### ACTION ITEM
Give back the entries exactly as they read, leaving each image out.

[Stored records]
<<<<
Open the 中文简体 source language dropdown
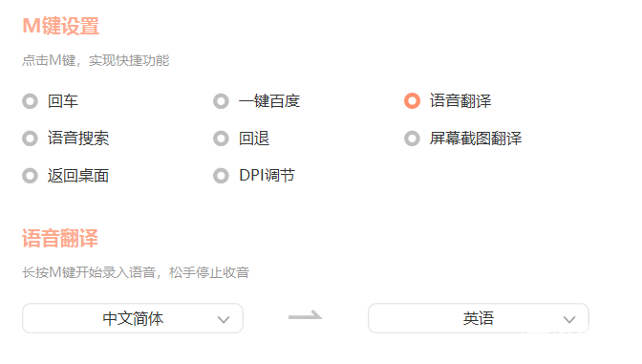642x364 pixels. point(133,318)
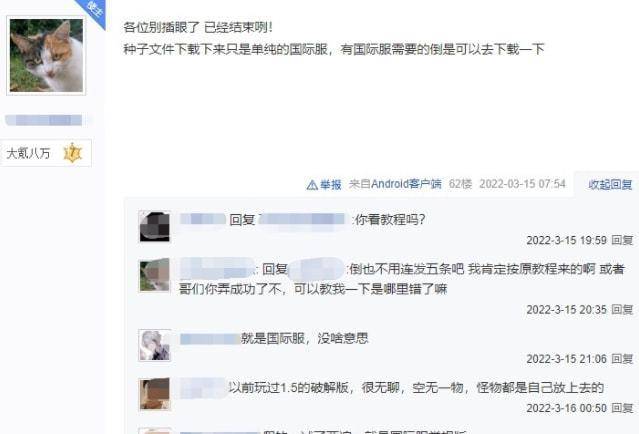Click the blurred username under the cat avatar
This screenshot has width=639, height=434.
[x=44, y=120]
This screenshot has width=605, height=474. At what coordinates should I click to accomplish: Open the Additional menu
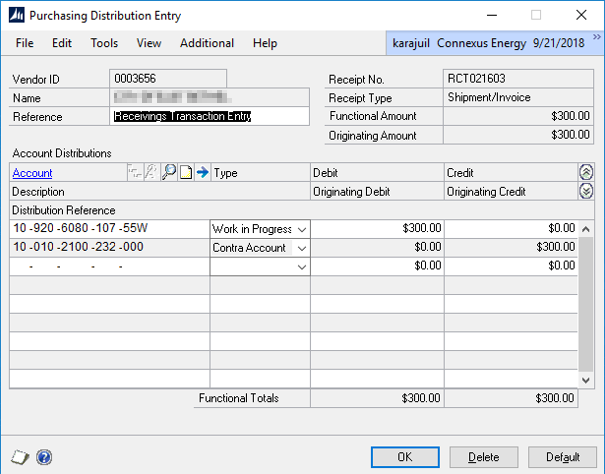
>>>>
### TASK OUTPUT
Open the 中文简体 source language dropdown
642x364 pixels. point(133,318)
Click the blurred username under the cat avatar
This screenshot has width=639, height=434.
[x=44, y=120]
This screenshot has width=605, height=474. At what coordinates should I click to accomplish: Open the Additional menu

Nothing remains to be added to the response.